Asp Forum - Fun with WWW::Mechanize

James Britt

1/23/2005 4:45:00 AM

I thought I would see about adding some search function to ruby-doc, and
ended up taking Mike Neumann's WWW::Mechanize[0] for a test drive.

Sweet it be, as it took almost no time to get running code that takes
search words, queries Google, parses the results, and creates a new page
page.

Try it here:

http://www.ruby-doc.org/gs.rb/REXML%20...
http://www.ruby-doc.org/gs....
http://www.ruby-doc.org/gs.rb/testu...

I had to hack Mechanize to have it grab 'p' elements, but it is dead
easy to do.

Nice work, Herr Neumann. And a tip of the hat to folks behind Narf,
whose htmltools are needed for WWW::Mechanize.

James

[0] http://www.ntecs.de/blog/Blog/WWW-Mech...

7 Answers

Michael Neumann

1/23/2005 12:47:00 PM

James Britt wrote:
> I thought I would see about adding some search function to ruby-doc, and
> ended up taking Mike Neumann's WWW::Mechanize[0] for a test drive.

Nice to hear ;-)

> Sweet it be, as it took almost no time to get running code that takes
> search words, queries Google, parses the results, and creates a new page
> page.
>
> Try it here:
>
> http://www.ruby-doc.org/gs.rb/REXML%20...
> http://www.ruby-doc.org/gs....
> http://www.ruby-doc.org/gs.rb/testu...
>
> I had to hack Mechanize to have it grab 'p' elements, but it is dead
> easy to do.

What exactly do you had to hack? If it's worth, I'll add it to the lib.

Regards,

Michael

Austin Ziegler

1/23/2005 3:56:00 PM

On Sun, 23 Jan 2005 13:45:02 +0900, James Britt
<jamesUNDERBARb@neurogami.com> wrote:
> I thought I would see about adding some search function to
> ruby-doc, and ended up taking Mike Neumann's WWW::Mechanize[0] for
> a test drive.
>
> Sweet it be, as it took almost no time to get running code that
> takes search words, queries Google, parses the results, and
> creates a new page page.
>
> Try it here:
>
> http://www.ruby-doc.org/gs.rb/REXML%20...
> http://www.ruby-doc.org/gs....
> http://www.ruby-doc.org/gs.rb/testu...
>
> I had to hack Mechanize to have it grab 'p' elements, but it is
> dead easy to do.
>
> Nice work, Herr Neumann. And a tip of the hat to folks behind
> Narf, whose htmltools are needed for WWW::Mechanize.

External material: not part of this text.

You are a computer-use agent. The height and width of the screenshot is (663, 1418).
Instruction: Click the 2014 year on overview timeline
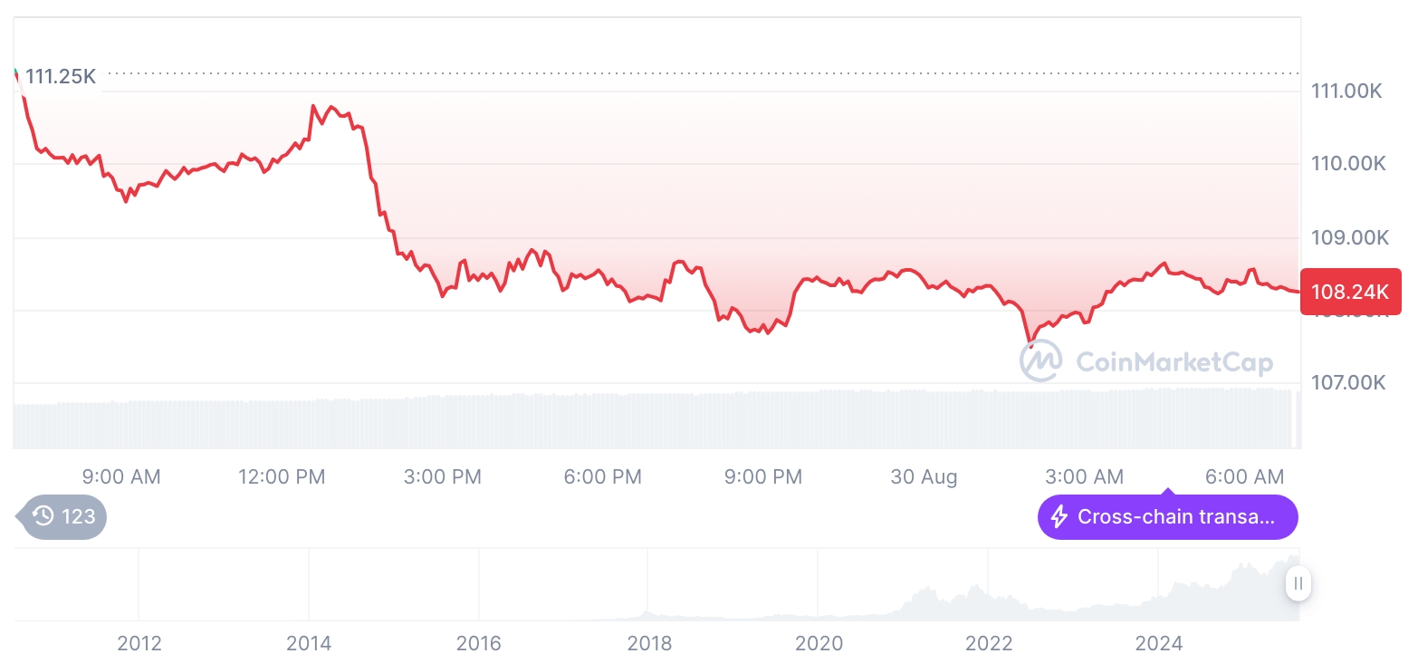(309, 644)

Very cool, James. Be warned, though, that Google frowns on "screen
scraping", preferring people to use the SOAP API.

> [0] http://www.ntecs.de/blog/Blog/WWW-Mech...

-austin
--
Austin Ziegler * halostatue@gmail.com
* Alternate: austin@halostatue.ca

James Britt

1/23/2005 4:38:00 PM

Michael Neumann wrote:
> James Britt wrote:
>> I had to hack Mechanize to have it grab 'p' elements, but it is dead
>> easy to do.
>
>
> What exactly do you had to hack? If it's worth, I'll add it to the lib.

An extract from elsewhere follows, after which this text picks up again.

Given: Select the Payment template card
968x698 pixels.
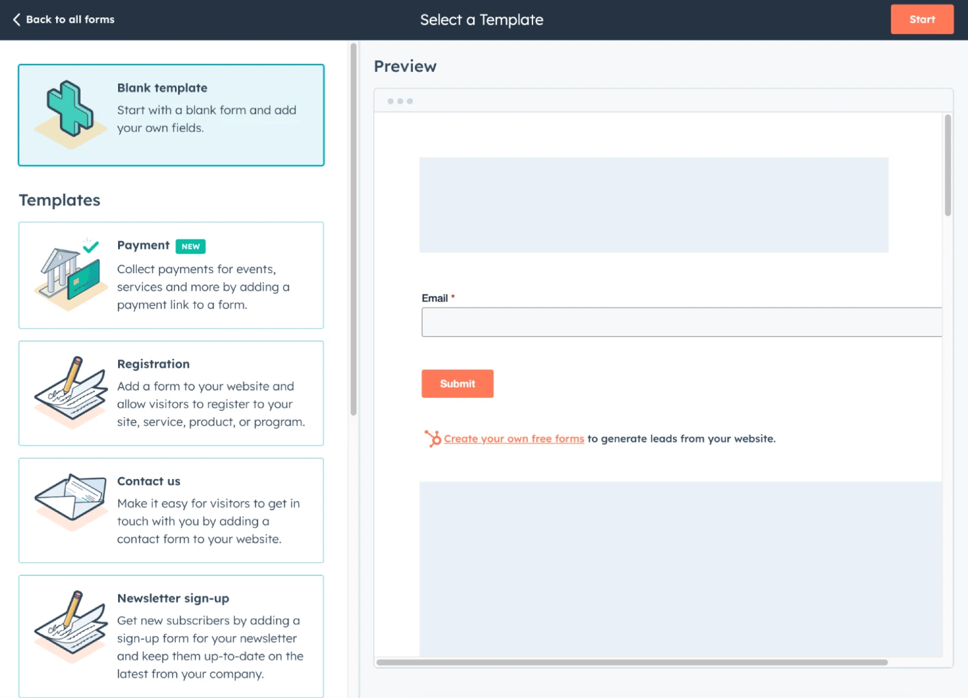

At first, I just used the built-in 'links' property to get the search
result links. That sort of worked; I could get an array of URLs, but
they had no descriptive context. Looking at the HTML coming back from
Google I saw I really needed the 'p' elements that held the search
result URL + the description.

As best I could tell, the Page object has only a few built-in arrays
(links, forms, maybe another, I don't recall) that get populated when
calling parse_html. Adding another array, and telling parse_html to
populate this array, was super easy.

In retrospect I think I could have done some sort of Xpath-thing over
the tree of node held by the Page object, but I just took what seemed to
be the easiest route at the time. (besides, XPath over the full node
set is going to be slower than simply assembling a set of particular
nodes on the first pass over the document done by parse_html.)

Where parse_html has:

when 'a'
@links << Link.new(node)

I added in

when 'p'
@paragraphs << Para.new(node)

The Para class is nothing more than a wrapper for a generic node.

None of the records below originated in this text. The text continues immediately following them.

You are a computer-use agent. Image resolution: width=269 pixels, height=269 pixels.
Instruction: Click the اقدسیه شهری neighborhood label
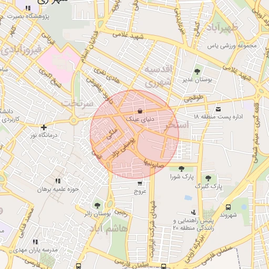point(158,77)
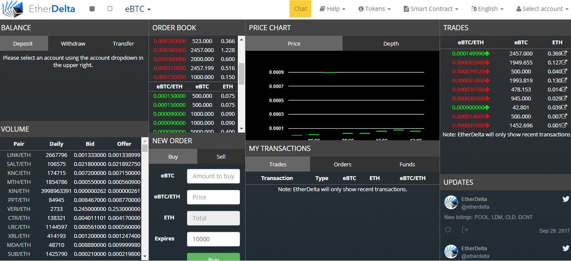Select the outlined square theme icon

[x=110, y=9]
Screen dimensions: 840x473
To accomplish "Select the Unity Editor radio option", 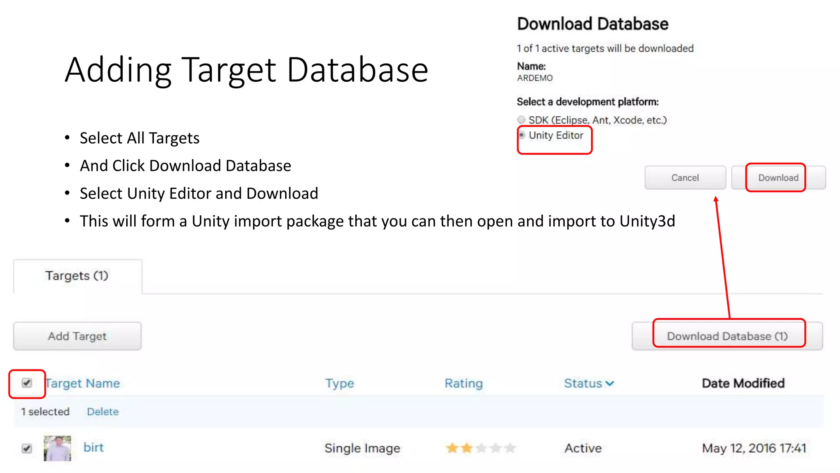I will [x=522, y=135].
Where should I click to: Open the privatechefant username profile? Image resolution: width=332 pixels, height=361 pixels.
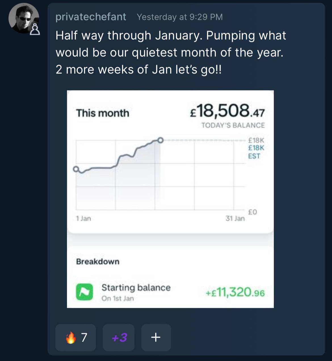(x=91, y=17)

I then ask for page.paragraphs and grab the ones I want.

BTW, while writing this post, I started thinking about my hackish
implementation, and ended up replacing it with an arguably less hackish
implementation, one that lets you do this:

agent = WWW::Mechanize.new {|a|
a.log = Logger.new(STDERR)
}
agent.watch_for_set = { 'style' => Style, 'p' => Para }
page = agent.get( url )
page.body
paragraphs = page.elements[ 'p' ]
styles = page.elements[ 'style' ]

You just have to have the calling code define the classes passed in as
part of the 'watch_for_set' hash. Each of these classes then has to
implement this constructor:

def initialize( node ) ; end

It's up to each class then to extract what data it wants from the node.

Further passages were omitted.